This notebook contains the implementations for function PageRank

Ref: https://github.com/badriadhikari/AI/blob/main/Chapter-homeworks.md

The objective in this activity is to implement a basic version of the PageRank algorithm - a core algorithm originally developed by Google for ranking pages. Here is the expression for the original version of the PageRank algorithm. Task: For the network shown below, calculate the PageRank of the pages A, B, and C, and D by writing a Python program to iteratively obtain the final page ranks. Assume that the damping parameter d is 0.7. Please follow the solution structure provided in the code block below.
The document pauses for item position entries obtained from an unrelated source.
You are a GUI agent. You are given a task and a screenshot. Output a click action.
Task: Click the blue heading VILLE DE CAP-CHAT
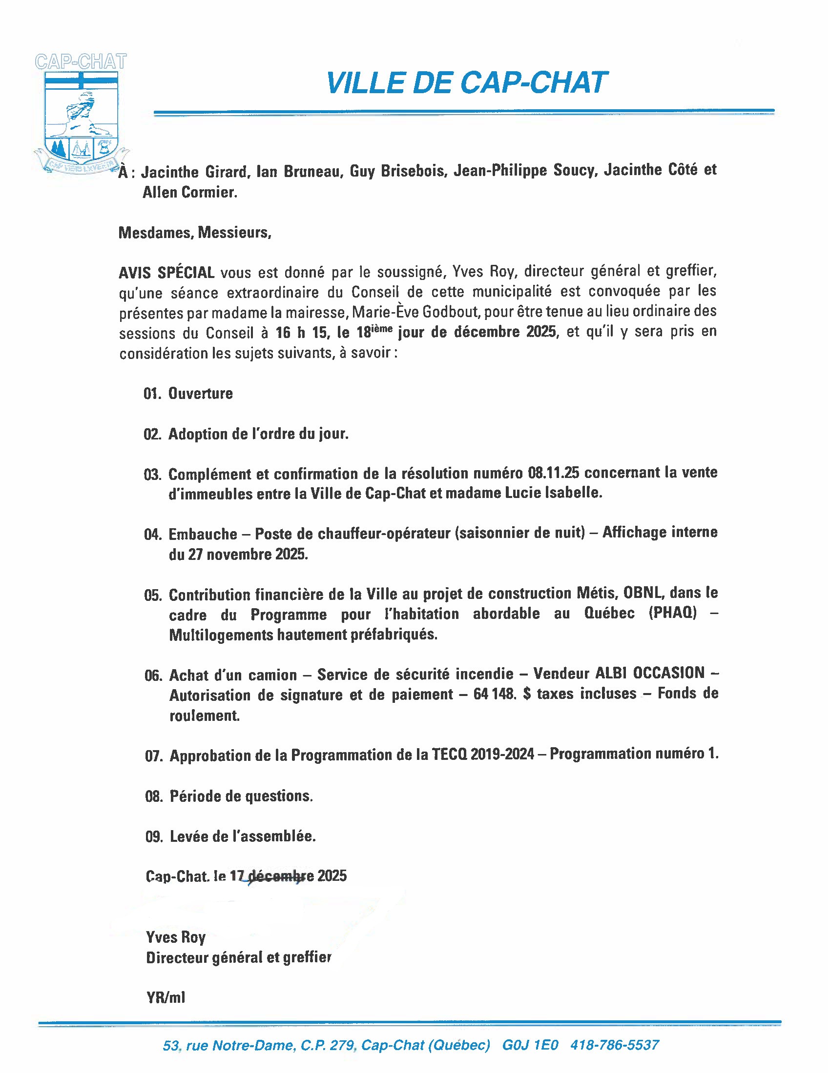pos(466,82)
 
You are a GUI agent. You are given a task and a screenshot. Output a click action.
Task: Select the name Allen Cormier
pos(190,193)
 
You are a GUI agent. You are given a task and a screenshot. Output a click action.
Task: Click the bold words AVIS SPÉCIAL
pos(166,272)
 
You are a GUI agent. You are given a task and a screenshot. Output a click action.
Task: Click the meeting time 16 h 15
pos(301,333)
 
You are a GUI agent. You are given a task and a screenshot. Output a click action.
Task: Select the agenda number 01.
pos(152,394)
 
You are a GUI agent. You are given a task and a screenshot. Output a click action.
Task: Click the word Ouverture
pos(201,394)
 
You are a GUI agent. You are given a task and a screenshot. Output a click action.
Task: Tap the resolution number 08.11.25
pos(553,473)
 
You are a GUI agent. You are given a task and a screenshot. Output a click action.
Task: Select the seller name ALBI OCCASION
pos(649,673)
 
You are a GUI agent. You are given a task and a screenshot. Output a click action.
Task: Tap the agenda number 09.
pos(153,836)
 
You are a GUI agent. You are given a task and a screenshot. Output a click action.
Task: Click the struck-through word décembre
pos(274,876)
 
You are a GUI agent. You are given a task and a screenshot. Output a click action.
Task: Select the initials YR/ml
pos(166,997)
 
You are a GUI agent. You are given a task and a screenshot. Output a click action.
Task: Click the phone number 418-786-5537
pos(614,1045)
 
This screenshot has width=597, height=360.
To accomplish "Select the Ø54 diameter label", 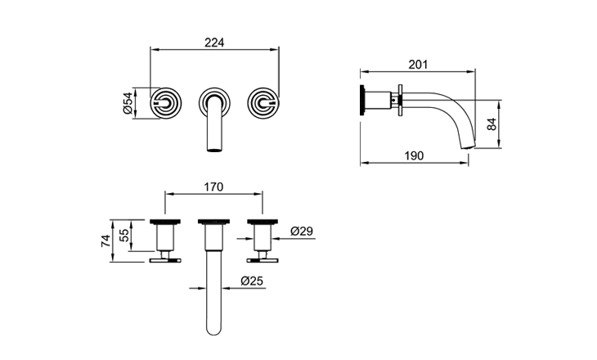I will (128, 101).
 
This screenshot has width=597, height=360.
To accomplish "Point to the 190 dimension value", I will (415, 155).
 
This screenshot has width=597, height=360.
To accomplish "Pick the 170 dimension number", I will (214, 187).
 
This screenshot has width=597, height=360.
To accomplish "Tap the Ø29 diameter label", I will (302, 232).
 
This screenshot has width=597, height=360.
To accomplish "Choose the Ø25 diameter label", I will (252, 282).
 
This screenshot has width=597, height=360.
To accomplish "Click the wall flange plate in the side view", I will (399, 101).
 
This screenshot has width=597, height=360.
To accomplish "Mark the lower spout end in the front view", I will (214, 147).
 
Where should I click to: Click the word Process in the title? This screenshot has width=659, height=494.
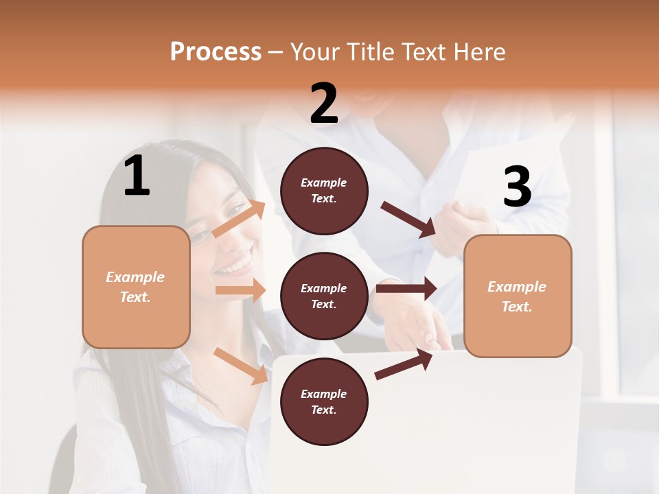click(216, 51)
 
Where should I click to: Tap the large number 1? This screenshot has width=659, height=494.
click(137, 176)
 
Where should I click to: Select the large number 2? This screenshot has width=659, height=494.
click(324, 104)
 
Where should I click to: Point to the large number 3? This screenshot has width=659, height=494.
click(517, 187)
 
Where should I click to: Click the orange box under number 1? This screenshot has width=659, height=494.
click(136, 287)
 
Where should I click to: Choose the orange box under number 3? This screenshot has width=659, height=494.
click(518, 296)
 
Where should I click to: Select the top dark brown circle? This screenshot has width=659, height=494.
click(324, 190)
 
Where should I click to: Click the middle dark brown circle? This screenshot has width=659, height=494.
click(324, 296)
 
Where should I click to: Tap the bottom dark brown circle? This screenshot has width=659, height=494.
click(324, 401)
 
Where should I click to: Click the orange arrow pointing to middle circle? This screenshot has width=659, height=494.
click(240, 290)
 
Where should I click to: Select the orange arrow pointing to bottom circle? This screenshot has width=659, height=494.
click(241, 365)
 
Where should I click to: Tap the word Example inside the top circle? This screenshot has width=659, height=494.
click(324, 183)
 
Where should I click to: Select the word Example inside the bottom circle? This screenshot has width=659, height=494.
click(324, 394)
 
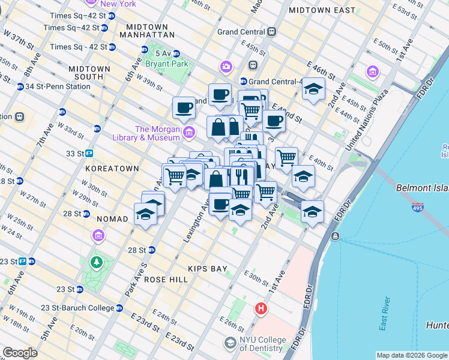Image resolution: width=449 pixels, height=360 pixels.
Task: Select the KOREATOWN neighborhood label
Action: tap(112, 169)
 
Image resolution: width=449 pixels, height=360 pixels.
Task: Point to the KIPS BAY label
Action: tap(207, 269)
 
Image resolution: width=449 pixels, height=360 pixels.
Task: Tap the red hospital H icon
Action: tap(261, 309)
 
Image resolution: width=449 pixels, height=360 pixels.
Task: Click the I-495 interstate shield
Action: tap(418, 208)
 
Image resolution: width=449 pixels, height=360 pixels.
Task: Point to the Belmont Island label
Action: tap(422, 188)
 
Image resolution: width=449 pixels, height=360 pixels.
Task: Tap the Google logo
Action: tap(20, 353)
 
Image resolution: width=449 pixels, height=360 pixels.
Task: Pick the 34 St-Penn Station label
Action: tap(57, 86)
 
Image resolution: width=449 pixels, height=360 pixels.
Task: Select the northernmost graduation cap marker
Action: tap(313, 89)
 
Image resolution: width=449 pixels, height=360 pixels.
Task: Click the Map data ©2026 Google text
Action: tap(411, 355)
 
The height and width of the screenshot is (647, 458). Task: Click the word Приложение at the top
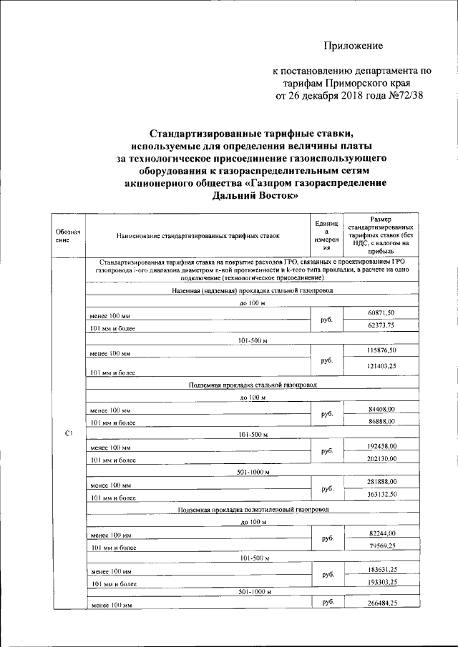point(353,46)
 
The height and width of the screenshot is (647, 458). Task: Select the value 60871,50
point(381,314)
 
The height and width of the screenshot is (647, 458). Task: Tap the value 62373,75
point(381,325)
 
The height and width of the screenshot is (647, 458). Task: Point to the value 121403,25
point(381,365)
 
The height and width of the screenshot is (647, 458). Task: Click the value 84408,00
point(381,409)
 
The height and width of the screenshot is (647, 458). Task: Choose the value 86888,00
point(381,422)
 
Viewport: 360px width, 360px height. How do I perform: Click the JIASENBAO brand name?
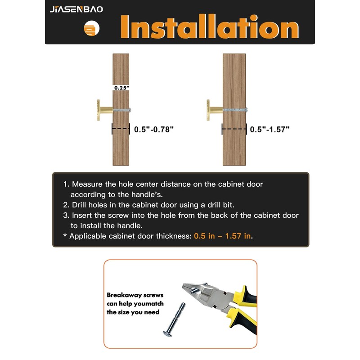coord(76,9)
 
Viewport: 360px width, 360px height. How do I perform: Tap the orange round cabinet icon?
coord(92,28)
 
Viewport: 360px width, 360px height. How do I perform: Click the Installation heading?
coord(210,27)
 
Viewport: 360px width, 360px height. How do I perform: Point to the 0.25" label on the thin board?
coord(122,88)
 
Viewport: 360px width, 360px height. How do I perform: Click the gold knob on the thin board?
coord(104,110)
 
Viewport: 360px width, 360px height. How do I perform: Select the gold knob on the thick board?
coord(215,110)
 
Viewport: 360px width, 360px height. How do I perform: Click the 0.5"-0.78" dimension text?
coord(154,129)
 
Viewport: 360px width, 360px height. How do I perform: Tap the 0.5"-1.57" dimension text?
coord(270,129)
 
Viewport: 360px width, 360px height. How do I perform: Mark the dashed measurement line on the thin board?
coord(121,129)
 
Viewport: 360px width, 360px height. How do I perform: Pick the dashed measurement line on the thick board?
coord(234,129)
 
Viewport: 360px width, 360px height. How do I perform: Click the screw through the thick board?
coord(235,110)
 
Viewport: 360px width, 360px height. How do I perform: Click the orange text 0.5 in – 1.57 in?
coord(222,236)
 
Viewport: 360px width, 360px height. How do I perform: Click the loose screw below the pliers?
coord(174,320)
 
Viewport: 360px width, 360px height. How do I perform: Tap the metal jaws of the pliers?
coord(202,294)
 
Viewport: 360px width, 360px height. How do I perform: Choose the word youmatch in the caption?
coord(149,304)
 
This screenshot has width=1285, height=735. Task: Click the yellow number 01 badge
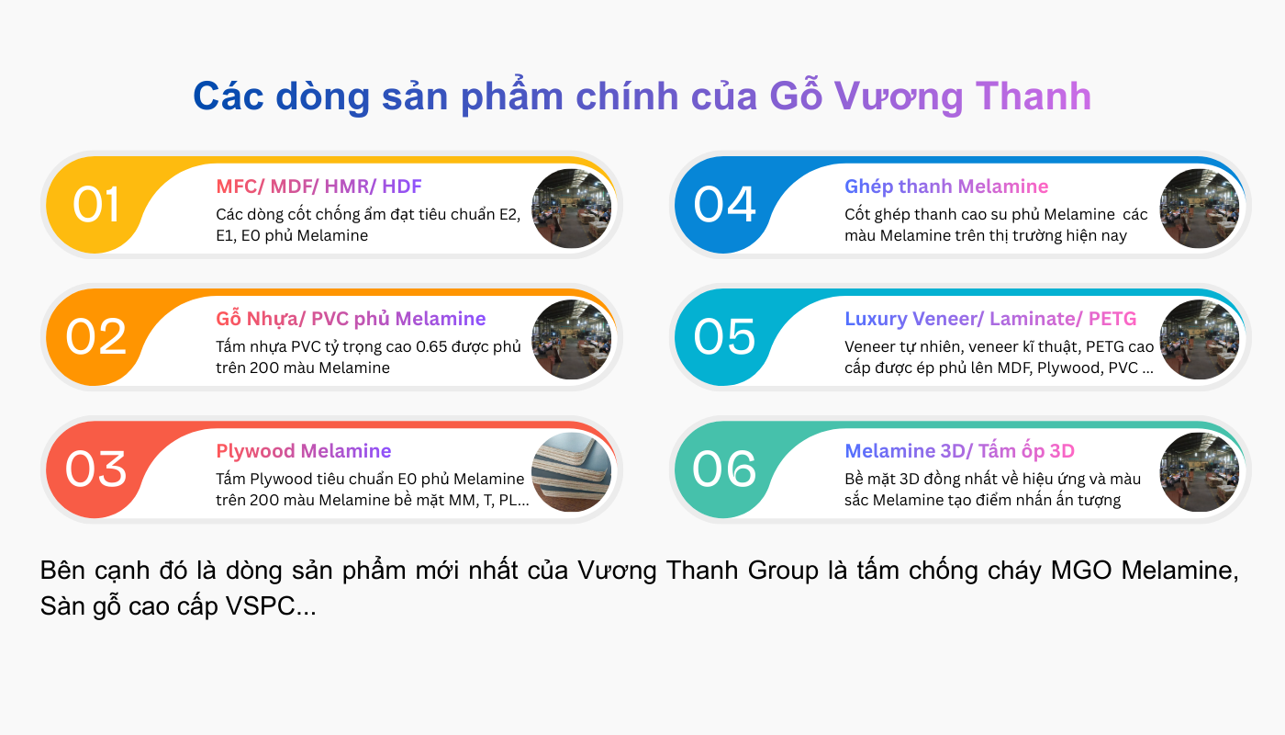pos(96,205)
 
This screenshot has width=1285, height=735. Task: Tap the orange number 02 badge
pos(96,337)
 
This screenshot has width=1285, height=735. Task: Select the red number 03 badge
pos(96,469)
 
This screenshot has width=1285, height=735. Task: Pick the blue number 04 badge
pos(725,205)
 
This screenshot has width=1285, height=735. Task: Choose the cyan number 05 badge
pos(725,337)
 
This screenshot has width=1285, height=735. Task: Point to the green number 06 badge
pos(725,469)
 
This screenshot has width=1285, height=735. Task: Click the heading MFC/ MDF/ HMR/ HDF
pos(318,187)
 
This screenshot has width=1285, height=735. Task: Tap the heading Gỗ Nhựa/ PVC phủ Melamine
pos(351,319)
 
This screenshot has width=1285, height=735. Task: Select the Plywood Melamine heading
pos(304,451)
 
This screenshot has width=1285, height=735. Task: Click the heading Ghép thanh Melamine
pos(946,187)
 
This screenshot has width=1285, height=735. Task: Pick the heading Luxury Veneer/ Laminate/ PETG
pos(990,319)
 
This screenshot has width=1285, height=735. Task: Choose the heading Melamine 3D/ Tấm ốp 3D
pos(959,451)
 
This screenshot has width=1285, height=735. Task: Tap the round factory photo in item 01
pos(572,208)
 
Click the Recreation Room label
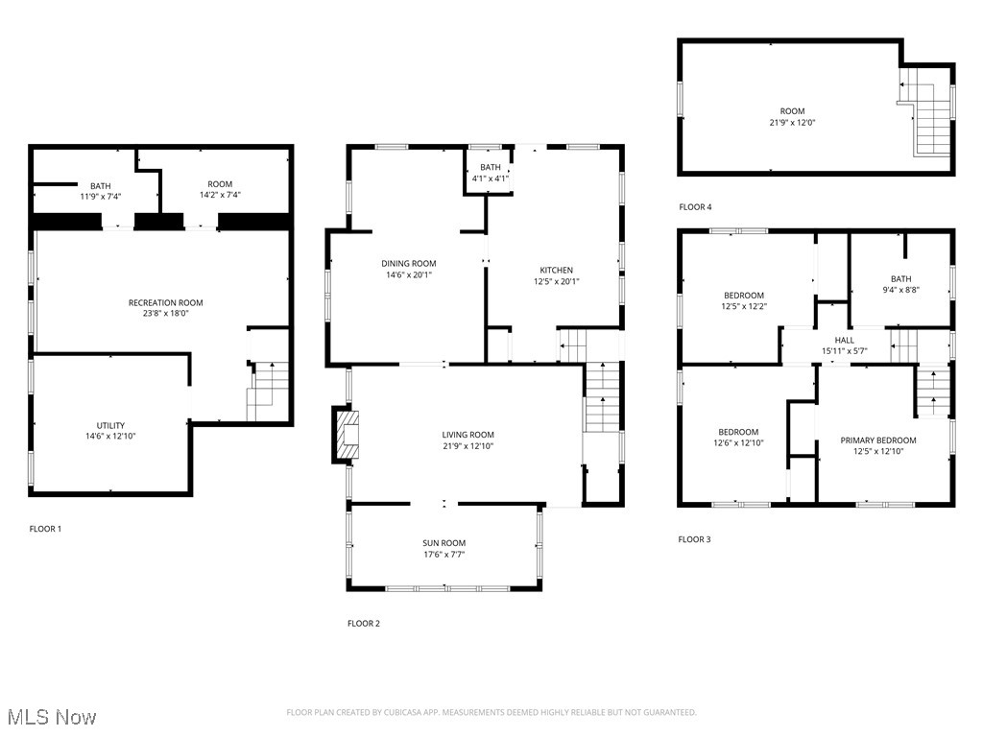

Hint: The trick is to count inlinks not outlinks.

Coding Approach:
- Object oriented
- Readable
- Optimized
- Break down functions
- Application: Search Engine Optimization (SEO) like Google
- Code commented


In [39]:
class PageRank:
    def __init__(self, N=4, d=0.7):
        self.N = N
        self.d = d
        self.network = self.build_network()
        self.first_exp_val = self._compute_first_exp()
        self.page_ranks_map = self._initialize_page_ranks()
    
    def build_network(self):
        """
            Nodes, Inlinks and Outlinks
            
            Data Structure used: Dict of dicts
        """
        network = {'A': {'inlinks': ['C'], 'outlinks': ['B', 'C']},
                  'B': {'inlinks': ['A', 'C'], 'outlinks': ['D']},
                  'C': {'inlinks': ['A', 'D'], 'outlinks': ['A', 'B', 'D']},
                  'D': {'inlinks': ['B', 'C'], 'outlinks': ['C']}}
        return network
    
    def _initialize_page_ranks(self):
        """
            Set initial page rank to 1.0 for all pages
        """
        page_ranks_map = {}
        for each_node in self.network.keys():
            page_ranks_map[each_node] = 1
        return page_ranks_map
        
    
    def _compute_first_exp(self):
        """
            First expression in the page rank formula
        """
        return (1 - self.d)/self.N
    
    def _compute_pagerank_for_this_page(self, page_node):
        """
            Page rank computation for a single page
        """
        inlinks = self.network[page_node]['inlinks']
        inlink_summation = 0
        
        for inlink_node in inlinks:
            c_in = len(self.network[inlink_node]['outlinks'])
            inlink_summation += (self.page_ranks_map[inlink_node]/float(c_in))
            
        return self.first_exp_val + self.d * inlink_summation

    
    def update_page_ranks(self):
        """
            One single iteration for updating page ranks
        """
        
        for each_node in self.network.keys():
            
            pr_this_node = self._compute_pagerank_for_this_page(each_node)
            self.page_ranks_map[each_node] = pr_this_node
        
    def converge_page_ranks(self):
        """
            Function to converge until the page ranks do not change
        """
        
        for i in range(50):
            self.update_page_ranks()
        return self.page_ranks_map
    

## Results

In [41]:
page_rank_obj = PageRank()

page_ranks = page_rank_obj.converge_page_ranks()        
page_ranks

{'A': 0.15399983351370283,
 'B': 0.2078997752434988,
 'C': 0.3385707150587077,
 'D': 0.2995296761841476}